--- EXTRACT TO READ ---
▶
METROBANK Group vice chair Antonio Abacan and Metrobank Foundation’s Chito Sobrepeña present GSKT the Anvil awards won by the Metrobank Foundation, including the Grand Anvil, the highest award given by the Public Relations Society of the Philippines.

After the flour mill was operating on cruise control, Ty pursued his intent of going into banking. It would take years before the dream of opening a bank was realized, but he went at it with a tenacity that impressed the powers-that-be.

 

“I could not speak fluent English and when people talked to me, I could only understand 20 percent.”

 

Every week for several years, he waited in the office of then Central Bank Governor Andres Castillo, hoping for an appointment. “I was a nobody and it was very difficult for me,” recalled Ty.

 

Finally, when Castillo met with the young man who had sat patiently outside his door, he heard an unusual business philosophy. Ty wanted to open a bank that would do more than make money; he wanted to establish a bank that would give money to help businessmen and the community.

 

Approval was given in 1961. The next year, the Metropolitan Bank & Trust Co. opened at Plaza Calderon in Binondo.

 

Core value

 

From the outset, the trust of people who put their money in the bank was enshrined as a core value. In the coffee-table book “In Good Hands, The Metrobank Story,” Ty expounded on this value.

 

PRESIDENT Cory Aquino, who was chair of the Metrobank Foundation Advisory Board since the end of her term till the time of her passing, with other board members (seated) Antonio Abacan, GSKT, (standing) James Go, Mar Roxas, former Chief Justice Artemio Panganiban, Cesar Virata,Washington SyCip and Domingo Lee

“We have to be worthy of their trust. If a bank is put up just to make money, it will not be successful… I did not go into banking to keep all the money of other people for myself. The bank is there to do good, to help other people, to help the country. I never forgot that people trusted me with their money. As a banker, I take care of other people’s money.”
◀
(Collected data)
▶
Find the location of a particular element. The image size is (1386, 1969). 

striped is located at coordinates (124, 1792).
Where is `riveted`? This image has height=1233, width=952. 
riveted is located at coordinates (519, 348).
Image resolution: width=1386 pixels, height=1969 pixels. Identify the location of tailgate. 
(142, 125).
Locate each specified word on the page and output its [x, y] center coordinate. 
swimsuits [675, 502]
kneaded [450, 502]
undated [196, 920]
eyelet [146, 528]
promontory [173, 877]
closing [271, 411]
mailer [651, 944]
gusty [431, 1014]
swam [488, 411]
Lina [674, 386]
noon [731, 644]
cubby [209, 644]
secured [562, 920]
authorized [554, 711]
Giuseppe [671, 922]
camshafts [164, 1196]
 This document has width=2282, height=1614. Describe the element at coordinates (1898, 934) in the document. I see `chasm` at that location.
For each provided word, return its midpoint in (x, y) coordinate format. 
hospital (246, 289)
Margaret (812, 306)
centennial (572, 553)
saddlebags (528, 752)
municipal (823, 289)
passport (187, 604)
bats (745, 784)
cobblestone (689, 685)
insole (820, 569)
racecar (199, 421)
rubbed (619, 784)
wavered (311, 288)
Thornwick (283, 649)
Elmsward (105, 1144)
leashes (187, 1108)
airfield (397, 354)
◀
--- TASK INSTRUCTIONS ---
The photo caption in the text about Metrobank's founding names other board members who appear alongside Cory Aquino. List every one of them.

--- OUTPUT FOR THIS TASK ---
Antonio Abacan
GSKT
James Go
Mar Roxas
Artemio Panganiban
Cesar Virata
Washington SyCip
Domingo Lee